Show each line that contains the string "size", matching case exactly.

- ROWS
(begin)
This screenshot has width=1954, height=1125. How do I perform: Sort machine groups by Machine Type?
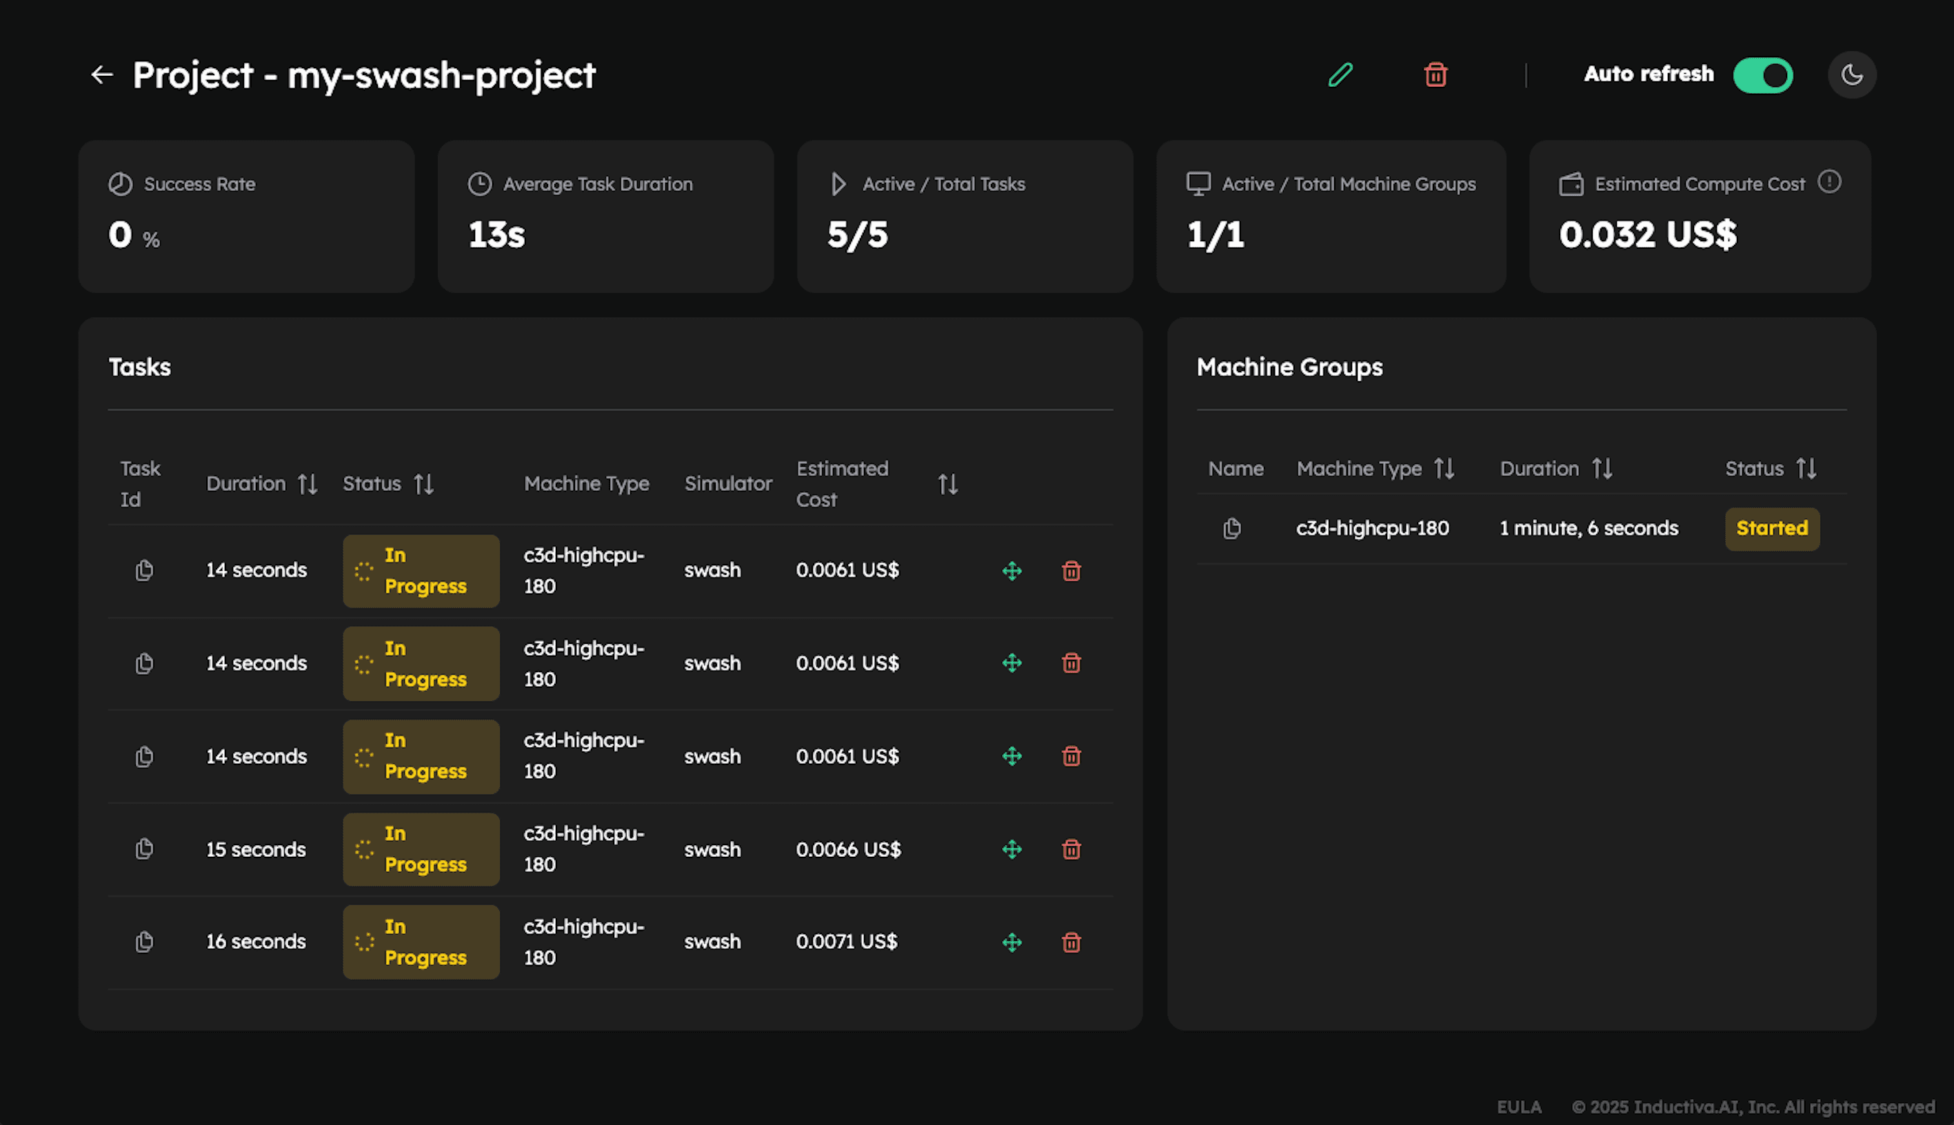[x=1445, y=467]
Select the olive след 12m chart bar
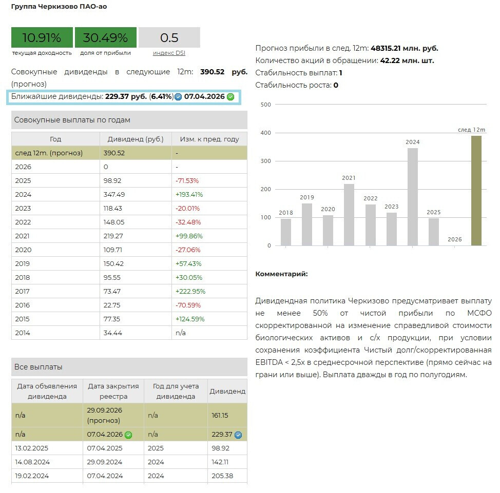500x493 pixels. tap(476, 191)
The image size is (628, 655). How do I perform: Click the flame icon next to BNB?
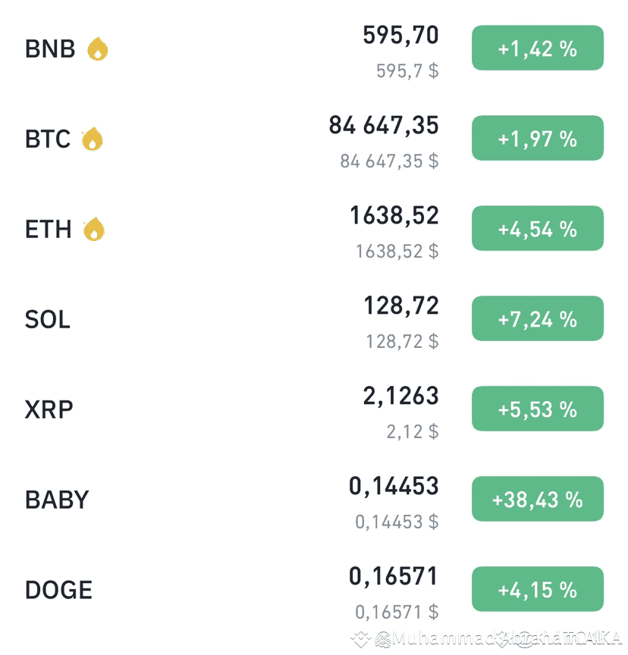97,49
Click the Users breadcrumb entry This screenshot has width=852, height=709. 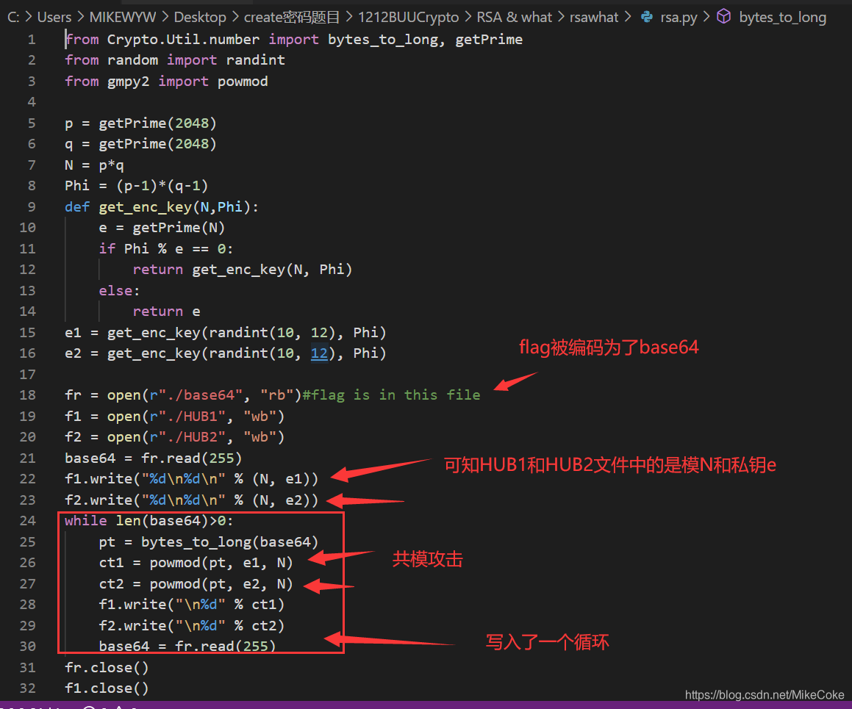click(54, 17)
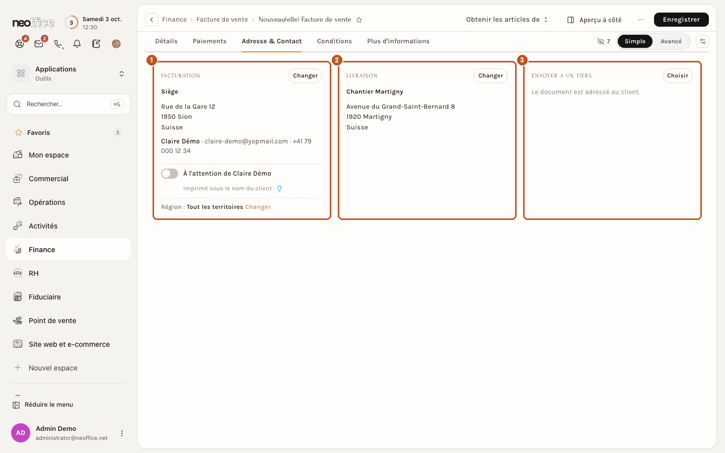Open the mail inbox icon
Image resolution: width=725 pixels, height=453 pixels.
coord(39,44)
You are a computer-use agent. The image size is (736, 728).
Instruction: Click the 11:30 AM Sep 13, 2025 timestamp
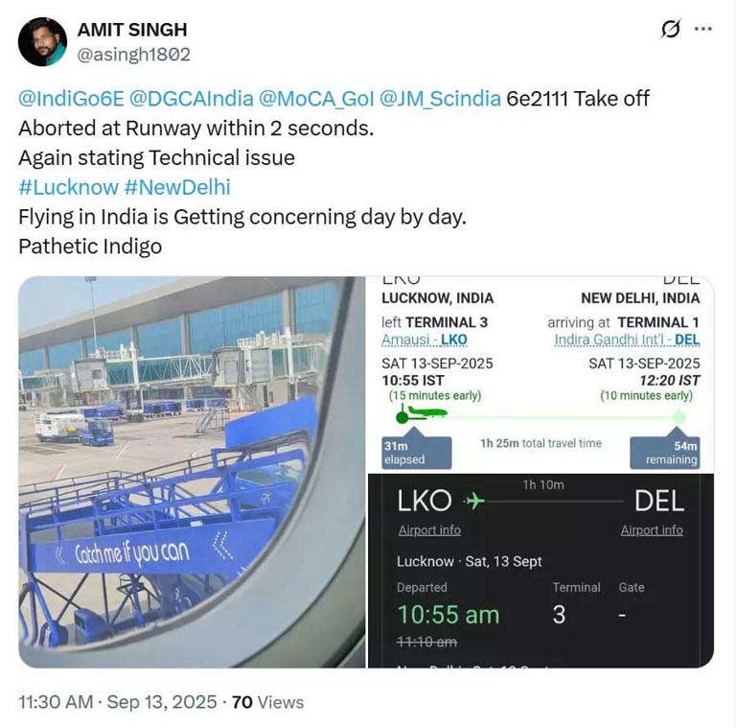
(end)
- WRITTEN SOLUTION
The image size is (628, 655). How do I perform: Click the flame icon next to BNB?
You are a computer-use agent. The image size is (736, 728).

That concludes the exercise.